Obama double-crosses Hispanics, then denies it
In 2008, Barack Obama promised Hispanics that, if elected, he would make immigration reform a top priority.
He broke that promise and went to the other extreme by deporting more than 1.2 million illegal immigrants and breaking up hundreds of thousands of families.
Or did he? Despite dozens of newspaper articles and television reports indicating otherwise, apparently Obama never really broke his campaign promise to Hispanics.
Says who? Obama. He’s done making excuses; his new strategy is to deny that he has anything to excuse.
The president tried out this jaw-dropping argument recently during an interview with Univision Radio’s Eddie “Piolin” Sotelo, a Spanish-language radio personality whose show appeals is a staple for to many Latino immigrants.
Given that likely GOP nominee Mitt Romney seems to be going out of his way to be hateful toward Latinos by lurching to the right on immigration. So Obama needn’t worry that large numbers of Latinos will defect from Democratic ranks and vote Republican. The concern is that Latinos, disappointed in Obama’s rightward swing on the issue, won’t bother to vote.
A Univision/ABC News/Latino Decisions poll in January showed the president doing very well when matched against Romney or other Republican opponents, but it also reported that 53 percent of Latino voters nationwide are less enthusiastic about Obama than in 2009.
Obama’s plan to ensure that Latinos do turn out is to fool them into thinking that he’s been in their corner all along and that, in any case, a Republican president would be much worse.
The White House is also trying to convince Latinos that the issue their community really cares about is the DREAM Act, which would give undocumented students legal status if they went to college or joined the military. Romney has threatened to veto the bill; Obama claims to support it, even though he didn’t lift a finger to pressure Democrats in Congress to pass it when it came up for a vote in 2010.
During the radio interview, Obama was careful to bring up Romney’s opposition to the DREAM Act but got some hardball questions from the host. The first question went like this: “During your presidency, you have not delivered the immigration reform that we were hoping for. Thousands of families have been separated by deportation, leaving their children behind, alone in this country.
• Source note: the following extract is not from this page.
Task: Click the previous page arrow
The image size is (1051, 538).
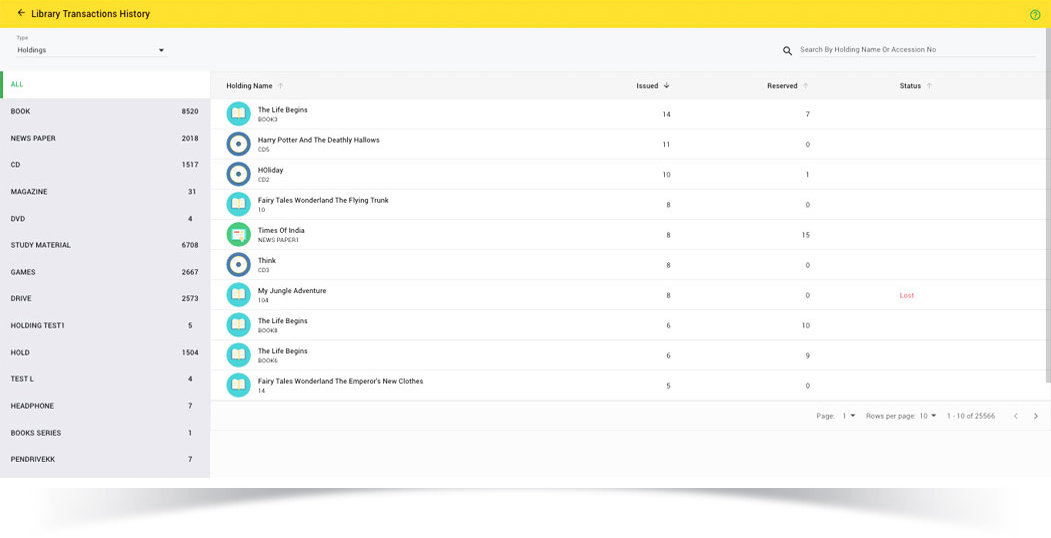Action: pyautogui.click(x=1015, y=416)
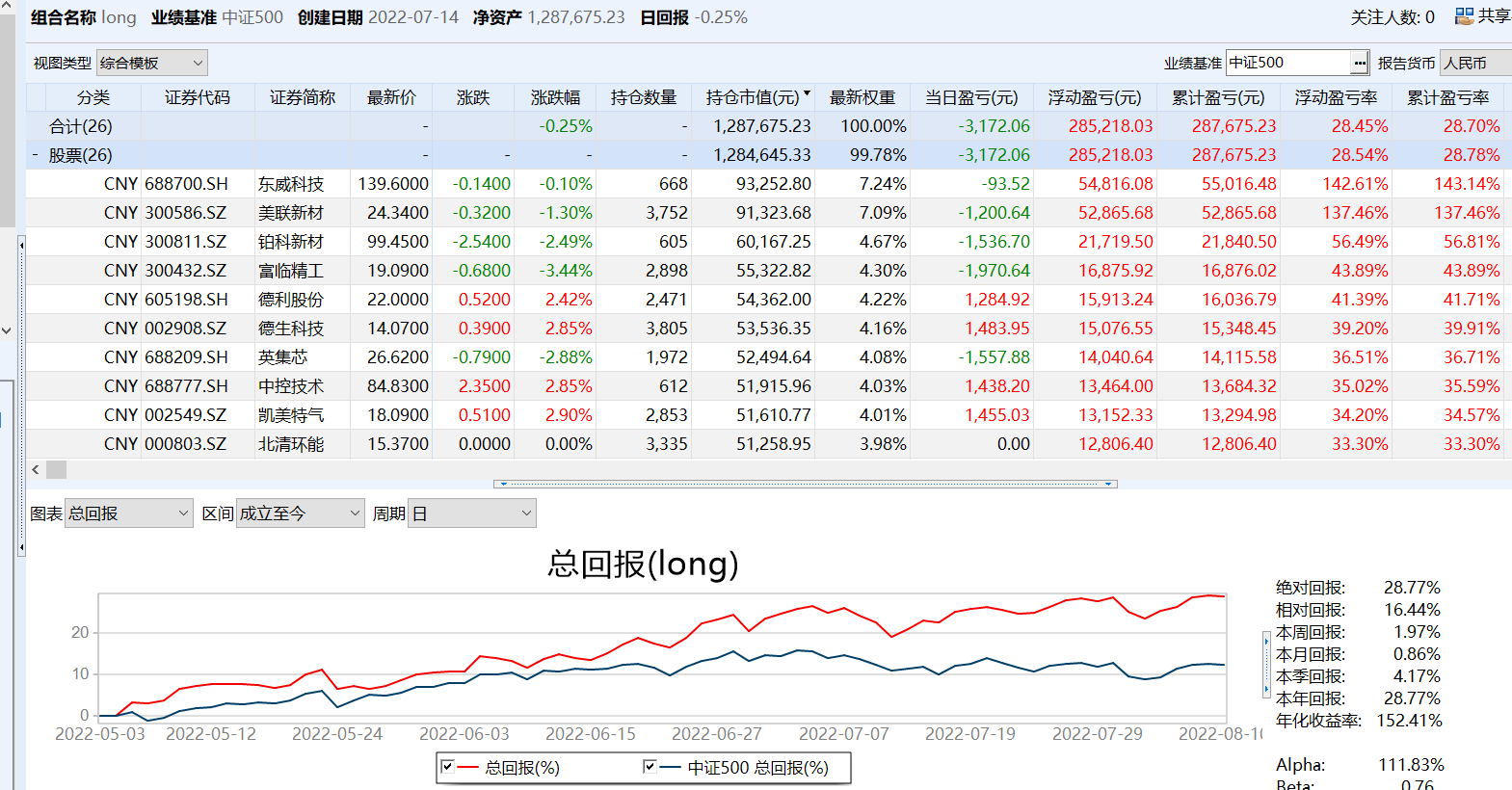Open the 视图类型 综合模板 dropdown

pyautogui.click(x=152, y=64)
Do you think that you still have the support of the Latino community?” Another went like this: “There is a perception out there that you broke your promise to achieve immigration reform; do you think you broke your promise?”
Obama responded: “Piolin, I would only have broken my promise if I hadn’t tried. But ultimately, I’m one man. You know, we live in a democracy. We don’t live in a monarchy. I’m not the king. I’m the president. And so, I can only implement those laws that are passed through Congress.”
We’ve heard all this before. Obama is obviously counting on the fact that Latinos were preoccupied last year when Rep. Luis Gutierrez, D-Ill., and grass-roots Latino organizations urged him to use a tool reserved for presidents — executive power — to stop the deportations of parents with U.S.-born children and students who would be eligible for legal status under the DREAM Act. Obama probably also hopes they missed the news that he later issued a slew of executive orders to deal with other issues: he obviously cared more about, such as student loans and mortgage relief.
In the radio interview, Obama also said that he hopes Latino voters stay “focused on those who are preventing comprehensive immigration reform from occurring.” He’s not guilty of that, he insisted. “Since I am 100 percent behind comprehensive immigration reform,” he said, “obviously I am not the roadblock to making this happen.”
Really? In any national debate, the president sets the moral tone. Here, Obama has shown political leaders that they can abuse Latinos, lie to them about what’s happening and still avoid paying a price if they convince them the alternative is scarier.
It’s no longer enough to say that President Obama has no respect for Latinos and no fear of them. We’re way beyond that. By denying what he’s done, Obama has shown that he views Latino voters with contempt. By now, for anyone who is paying attention, the feeling should be mutual.